Not at all, I don't care, I build my own tangogps. I just warning people what 
to expect. 
It's quite different from other GPLed projects. 

> but quality is important for the longterm success of tangoGPS.

Yes that's why GPL projects usually attempt to also build a _developer_ 
community.

> Criteria for software quality are (amongst others):
> 
>  * correctness (i.e. bug free)
>  * maintainability
>  * robustness
> 
> Your patch about speed-up is very invasive in core parts of
> tangoGPS, was not well documented, not minimalistic and introduced
> several bugs. 

Yes all true, there were some issues still that needed attention, and I didn't 
expect you 
to merge it in. I expected some feedback on the direction though. Never got it 
(until now 
:)

> In general it falls in the category of premature
> optimisation which will cause enhancements like other map datums as
> WGS84 or other projections as Merkatoor significantly more difficult
> and error prone.

Nonsense. I mean, reloading and parsing all PNG tiles on every map drag? come 
on, you can 
do better than that. And other projections? BS, you're just stacking tiles.

That's not premature optimisation, that's called caching.

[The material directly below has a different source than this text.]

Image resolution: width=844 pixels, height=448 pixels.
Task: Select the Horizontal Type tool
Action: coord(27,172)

> There is plenty of documentation about how to contribute to open source
> projects and my advice is to check that first.

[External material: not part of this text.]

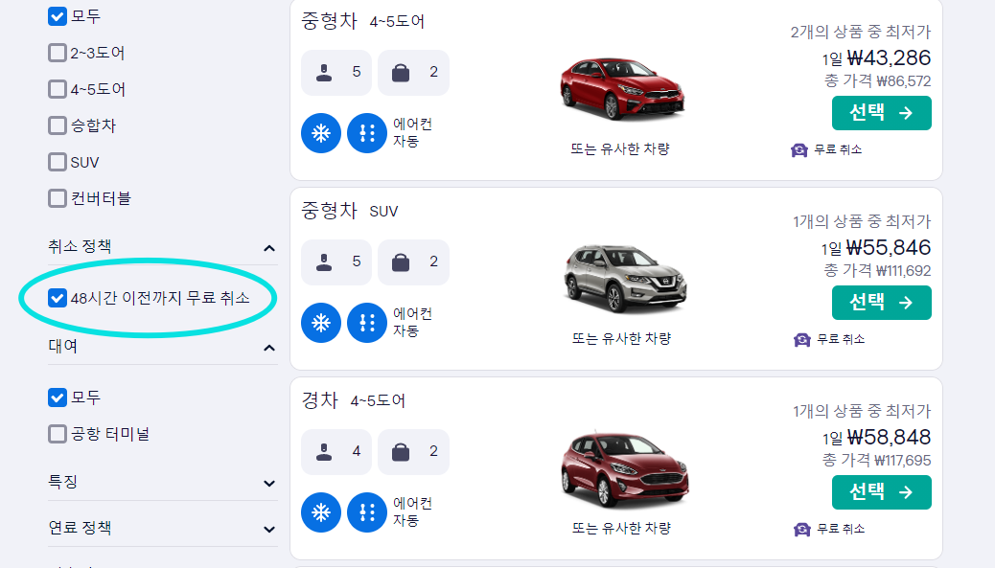Collapse the 취소 정책 section
The image size is (995, 568).
[269, 245]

Very funny. Where is the mailing list, where's the bugtracker, where's the 
public tree, 
where's the *feedback*?

If you're really interested in the long-term success of TangoGPS I suggest you 
start 
building on the developer community aspects. I know it's hard to let other 
developers make 
changes to your project, but you're still the owner of your own tree, and 
decide what has 
high enough quality standards for you. For not-quite-ready patches (like mine), 
there's a 
thing called branches, which you can use to give other devs a place for their 
work. 
Another option is to use a bugtracker, where patches can be attached to bug 
descriptions. 
At least then developers don't get the impression that their hours of work fall 
into a 
deep black void.

If you don't set up this critical infrastructure, or even have the courtesy to 
give 
feedback on patches, eventually all interested developers lose interest.